The following day, Kunstler spoke in ENVS 151, a planning course mandatory for all Environmental Studies students, and fielded questions in response to his writings and his lecture the previous night. Presented with the rare opportunity to actually meet the author whom they had been reading, the class easily peppered Kunstler with enough questions to fill the hour. Thematically, a majority of their questions came back to this: Where will we, as students – as the burgeoning generation of movers, shakers, decision makers and leaders – stand during and after this massive societal transition. To the best of my understanding, Kunstler’s answer was as follows: our generation must respond “competently and correctly to reality,” demonstrate to ourselves that we can do it, and thus generate hope for our futures and ourselves.
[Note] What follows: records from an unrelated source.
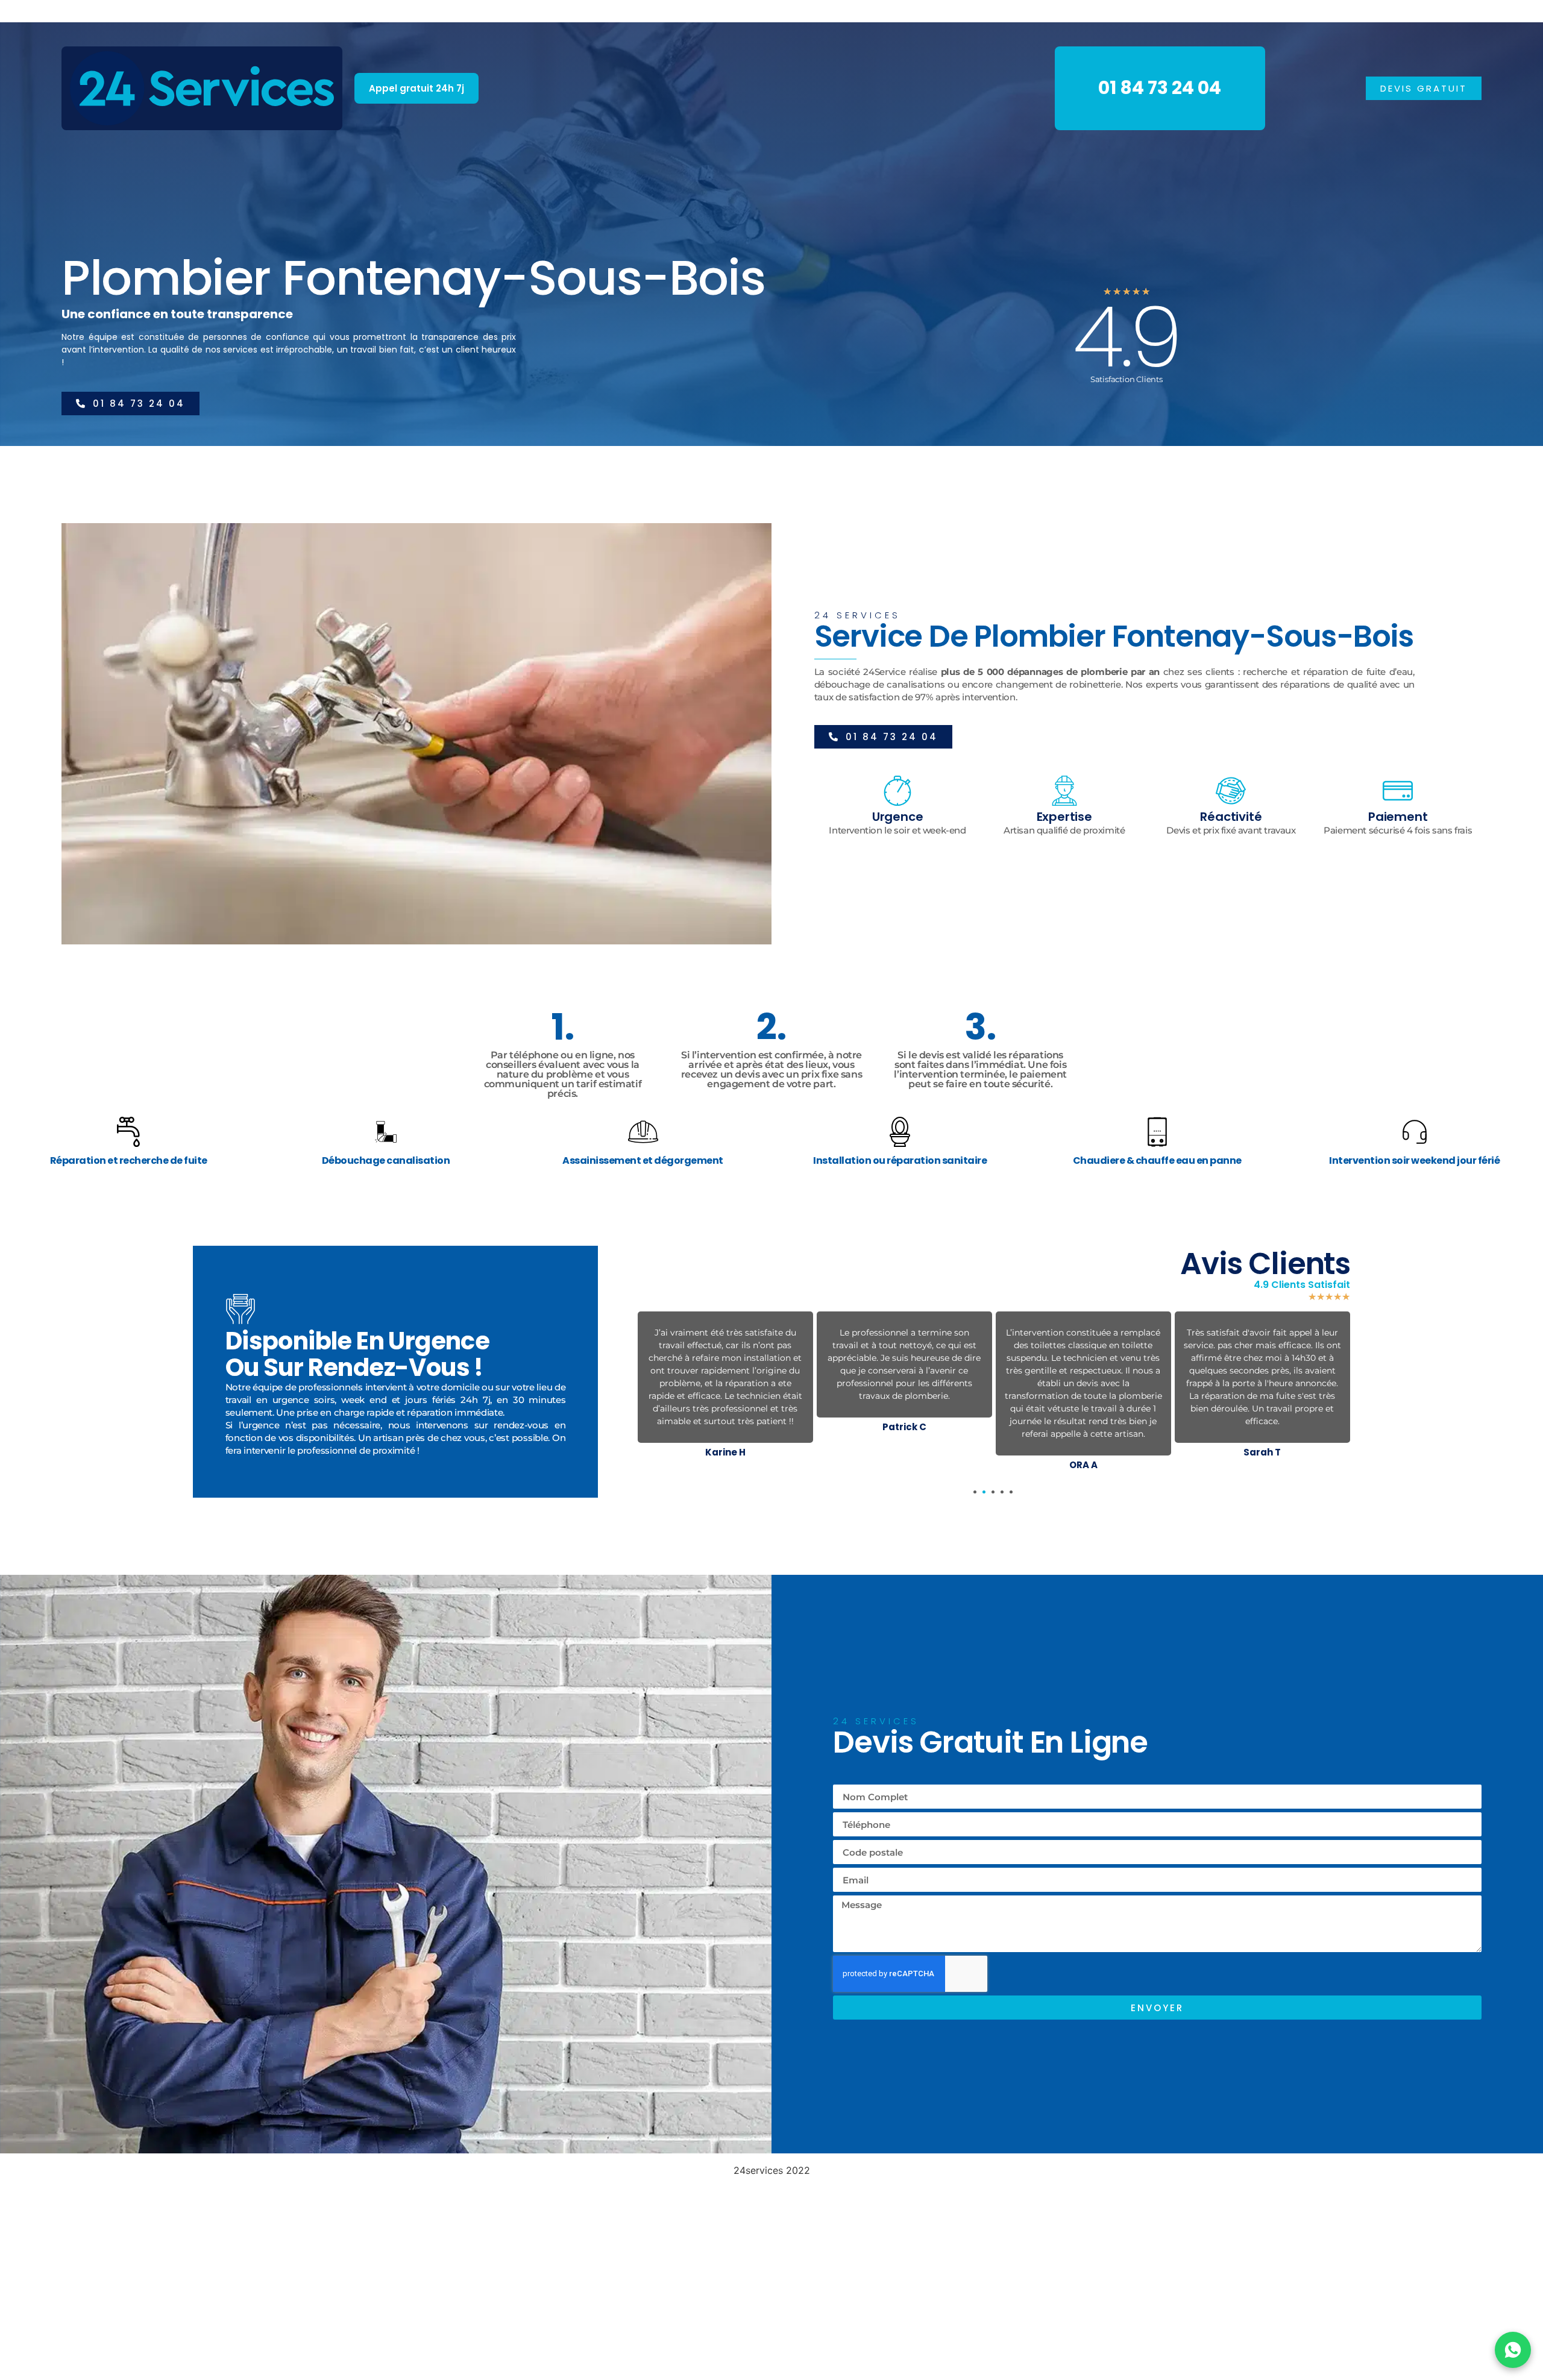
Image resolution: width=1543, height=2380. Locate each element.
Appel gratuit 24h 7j (416, 88)
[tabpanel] (725, 1374)
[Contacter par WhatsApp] (1513, 2350)
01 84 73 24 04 (1159, 88)
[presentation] (974, 1491)
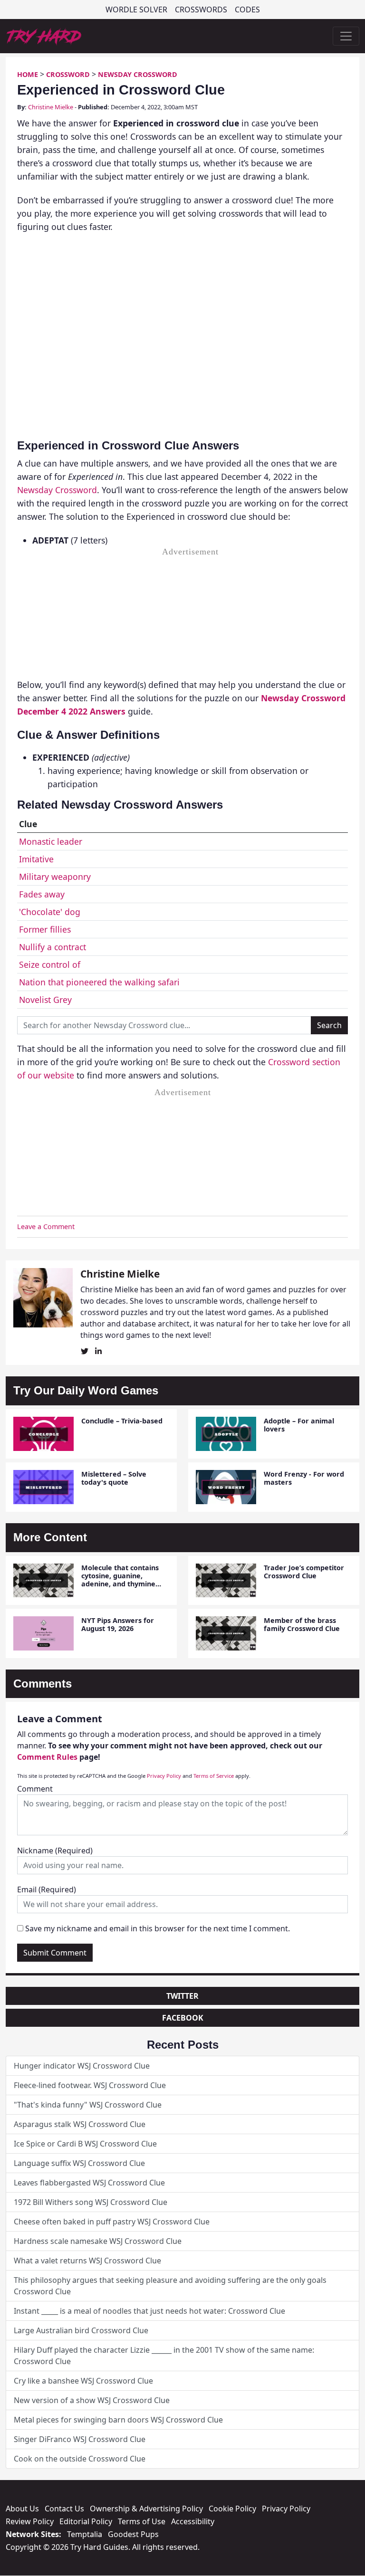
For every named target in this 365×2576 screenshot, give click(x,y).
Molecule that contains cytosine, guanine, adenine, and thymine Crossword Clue (120, 1580)
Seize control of (49, 964)
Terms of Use (141, 2521)
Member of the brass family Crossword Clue (302, 1624)
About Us (22, 2508)
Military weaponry (55, 876)
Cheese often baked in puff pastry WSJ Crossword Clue (112, 2221)
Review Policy (30, 2521)
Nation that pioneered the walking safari (99, 982)
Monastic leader (50, 841)
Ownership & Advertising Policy (146, 2508)
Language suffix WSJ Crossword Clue (79, 2163)
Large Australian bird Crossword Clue (81, 2330)
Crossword (68, 74)
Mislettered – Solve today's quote (113, 1478)
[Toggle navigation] (346, 36)
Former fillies (45, 929)
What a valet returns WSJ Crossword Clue (87, 2260)
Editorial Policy (85, 2521)
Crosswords (201, 9)
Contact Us (64, 2508)
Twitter (182, 1996)
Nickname (55, 1850)
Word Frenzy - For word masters (304, 1478)
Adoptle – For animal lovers (299, 1424)
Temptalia (84, 2534)
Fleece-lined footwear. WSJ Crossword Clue (90, 2085)
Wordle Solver (136, 9)
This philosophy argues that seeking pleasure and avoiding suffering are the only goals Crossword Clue (170, 2286)
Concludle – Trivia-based (122, 1420)
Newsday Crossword (137, 74)
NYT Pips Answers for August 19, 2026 (117, 1624)
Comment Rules (47, 1757)
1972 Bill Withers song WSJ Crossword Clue (90, 2202)
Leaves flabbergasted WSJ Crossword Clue (89, 2182)
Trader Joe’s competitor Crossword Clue (304, 1571)
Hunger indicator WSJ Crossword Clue (82, 2066)
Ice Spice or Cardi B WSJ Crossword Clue (85, 2143)
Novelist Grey (45, 999)
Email (46, 1889)
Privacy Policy (164, 1775)
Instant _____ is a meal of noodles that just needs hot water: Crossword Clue (149, 2311)
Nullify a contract (52, 947)
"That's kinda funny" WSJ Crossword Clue (88, 2104)
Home (27, 74)
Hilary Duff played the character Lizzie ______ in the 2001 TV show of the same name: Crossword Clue (164, 2355)
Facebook (182, 2018)
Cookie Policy (232, 2508)
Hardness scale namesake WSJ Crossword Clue (98, 2241)
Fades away (42, 894)
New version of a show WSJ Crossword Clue (92, 2400)
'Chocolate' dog (49, 911)
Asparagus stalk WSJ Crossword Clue (79, 2124)
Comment (35, 1789)
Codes (247, 9)
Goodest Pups (133, 2534)
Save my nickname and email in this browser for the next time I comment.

This reality means mentally preparing ourselves for what will be a difficult and discouraging transition and taking part in the process of downscaling, relocalizing and regenerating agricultural systems. Kunstler ultimately shared this undisputable belief that “the most valuable thing you can do for personal salvation is to be comfortable that you are leading a life with purpose.” If we dedicate ourselves to meaningful work and sustainable lifestyles than we can feel righteous in our hope.
"The End of Cheap Energy" with J.H. Kunstler was a Clean Energy Fund sponsored event.